As of approximately 9:31 AM, the Sensex was recorded at 78,573.16, marking an increase of 65.75 points or 0.08 percent, while the Nifty stood at 23,766.05, up by 23.15 points or 0.10 percent.

The market sentiment remained positive. On the National Stock Exchange (NSE), 1,366 stocks were in the green, whereas 529 stocks were in the red.

Market analysts believe that Q3 corporate earnings are unlikely to show a significant rebound, suggesting that investors should concentrate on sectors that may withstand the downturn.

The Nifty Bank index increased by 21 points or 0.04 percent to 51,081.60. The Nifty Midcap 100 index was at 57,471.35, up by 20.45 points or 0.04 percent. The Nifty Smallcap 100 index reached 18,961.95, rising by 2.15 points or 0.01 percent.

Sector-wise, there was buying interest in the Auto, IT, financial services, and private bank sectors on Nifty.

Within the Sensex constituents, Bajaj Finance, Kotak Mahindra Bank, Tata Motors, Bajaj Finserv, UltraTech Cement, Maruti Suzuki, M&M, Infosys, Zomato, IndusInd Bank, and ICICI Bank emerged as the leading gainers. Conversely, NTPC, HDFC Bank, Asian Paints, Bharti Airtel, ITC, and Tech Mahindra were among the top losers.

The Dow Jones fell by 0.07 percent to end at 42,544.22. The S&P 500 decreased by 0.43 percent to 5,881.60, while the Nasdaq dropped by 0.90 percent to close at 19,310.79 in the previous trading session.

In the Asian markets, Jakarta was performing well, while Hong Kong, China, Bangkok, and Seoul were experiencing declines.

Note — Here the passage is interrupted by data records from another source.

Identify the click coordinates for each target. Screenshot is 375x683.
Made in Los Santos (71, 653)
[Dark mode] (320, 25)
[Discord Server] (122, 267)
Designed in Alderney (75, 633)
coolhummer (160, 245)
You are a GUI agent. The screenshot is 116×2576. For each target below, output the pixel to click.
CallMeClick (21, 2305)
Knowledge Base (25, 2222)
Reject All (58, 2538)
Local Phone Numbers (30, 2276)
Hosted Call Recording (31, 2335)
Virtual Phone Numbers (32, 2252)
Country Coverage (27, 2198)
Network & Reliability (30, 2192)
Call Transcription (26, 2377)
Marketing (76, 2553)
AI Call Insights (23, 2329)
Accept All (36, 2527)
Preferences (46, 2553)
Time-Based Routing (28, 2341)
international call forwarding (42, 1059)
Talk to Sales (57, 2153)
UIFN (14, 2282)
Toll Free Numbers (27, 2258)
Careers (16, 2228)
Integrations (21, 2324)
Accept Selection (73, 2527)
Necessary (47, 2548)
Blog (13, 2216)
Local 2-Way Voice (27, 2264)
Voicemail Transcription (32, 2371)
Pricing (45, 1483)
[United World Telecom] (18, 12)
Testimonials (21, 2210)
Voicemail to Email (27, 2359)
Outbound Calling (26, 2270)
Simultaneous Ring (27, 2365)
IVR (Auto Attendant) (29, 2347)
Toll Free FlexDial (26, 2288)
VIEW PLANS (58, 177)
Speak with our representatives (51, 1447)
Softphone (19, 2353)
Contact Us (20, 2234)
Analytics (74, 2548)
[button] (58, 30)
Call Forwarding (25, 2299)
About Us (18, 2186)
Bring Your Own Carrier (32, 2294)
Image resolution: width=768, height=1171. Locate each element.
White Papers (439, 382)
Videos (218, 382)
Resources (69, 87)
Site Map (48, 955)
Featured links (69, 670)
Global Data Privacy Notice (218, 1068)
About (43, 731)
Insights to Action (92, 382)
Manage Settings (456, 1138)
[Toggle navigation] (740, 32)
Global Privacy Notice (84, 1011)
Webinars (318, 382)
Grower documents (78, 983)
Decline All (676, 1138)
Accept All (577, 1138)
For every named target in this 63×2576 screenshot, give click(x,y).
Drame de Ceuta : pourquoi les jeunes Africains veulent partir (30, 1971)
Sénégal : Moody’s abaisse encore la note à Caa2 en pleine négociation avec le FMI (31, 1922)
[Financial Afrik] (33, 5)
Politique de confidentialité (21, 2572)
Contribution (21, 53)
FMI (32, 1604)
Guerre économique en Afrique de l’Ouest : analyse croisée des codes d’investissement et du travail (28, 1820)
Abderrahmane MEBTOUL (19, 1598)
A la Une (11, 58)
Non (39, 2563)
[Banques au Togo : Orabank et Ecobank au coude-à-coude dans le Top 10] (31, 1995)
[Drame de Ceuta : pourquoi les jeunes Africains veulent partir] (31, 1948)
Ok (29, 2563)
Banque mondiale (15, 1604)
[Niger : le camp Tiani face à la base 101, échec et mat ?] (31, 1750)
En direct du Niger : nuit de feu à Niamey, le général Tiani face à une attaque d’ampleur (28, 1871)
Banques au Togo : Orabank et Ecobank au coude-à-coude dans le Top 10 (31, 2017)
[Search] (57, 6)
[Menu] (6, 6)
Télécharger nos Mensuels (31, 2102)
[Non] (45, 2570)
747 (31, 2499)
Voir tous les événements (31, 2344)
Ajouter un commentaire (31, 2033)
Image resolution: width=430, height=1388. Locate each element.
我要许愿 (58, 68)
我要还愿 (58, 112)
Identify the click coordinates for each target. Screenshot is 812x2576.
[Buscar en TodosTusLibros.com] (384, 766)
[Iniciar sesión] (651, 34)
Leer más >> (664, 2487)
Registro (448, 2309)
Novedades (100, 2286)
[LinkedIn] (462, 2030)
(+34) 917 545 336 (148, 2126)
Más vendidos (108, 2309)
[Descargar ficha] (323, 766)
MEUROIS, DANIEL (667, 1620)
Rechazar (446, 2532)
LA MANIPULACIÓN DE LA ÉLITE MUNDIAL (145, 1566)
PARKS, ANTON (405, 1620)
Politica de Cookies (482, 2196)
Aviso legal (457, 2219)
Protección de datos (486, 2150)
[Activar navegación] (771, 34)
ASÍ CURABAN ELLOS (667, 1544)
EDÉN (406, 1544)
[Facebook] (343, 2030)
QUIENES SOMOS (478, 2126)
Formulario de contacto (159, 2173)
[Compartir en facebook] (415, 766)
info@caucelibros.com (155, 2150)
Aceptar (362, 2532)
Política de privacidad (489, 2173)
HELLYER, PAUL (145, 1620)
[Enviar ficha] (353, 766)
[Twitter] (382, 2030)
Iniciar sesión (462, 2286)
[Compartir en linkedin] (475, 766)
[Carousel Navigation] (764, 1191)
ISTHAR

Experts suggest that FIIs are likely to maintain their selling strategies due to the strength of the dollar and the appealing US bond yields, which make emerging markets less attractive in the near term.

"While domestic institutional investor (DII) purchases can bolster the market at lower levels, it may not be enough to elevate the market significantly. For substantial market increases, we must await signs of growth and recovery in earnings," they remarked.

On January 1, FIIs offloaded equities worth Rs 1,782.71 crore, while domestic institutional investors acquired equities worth Rs 1,690.37 crore on the same day.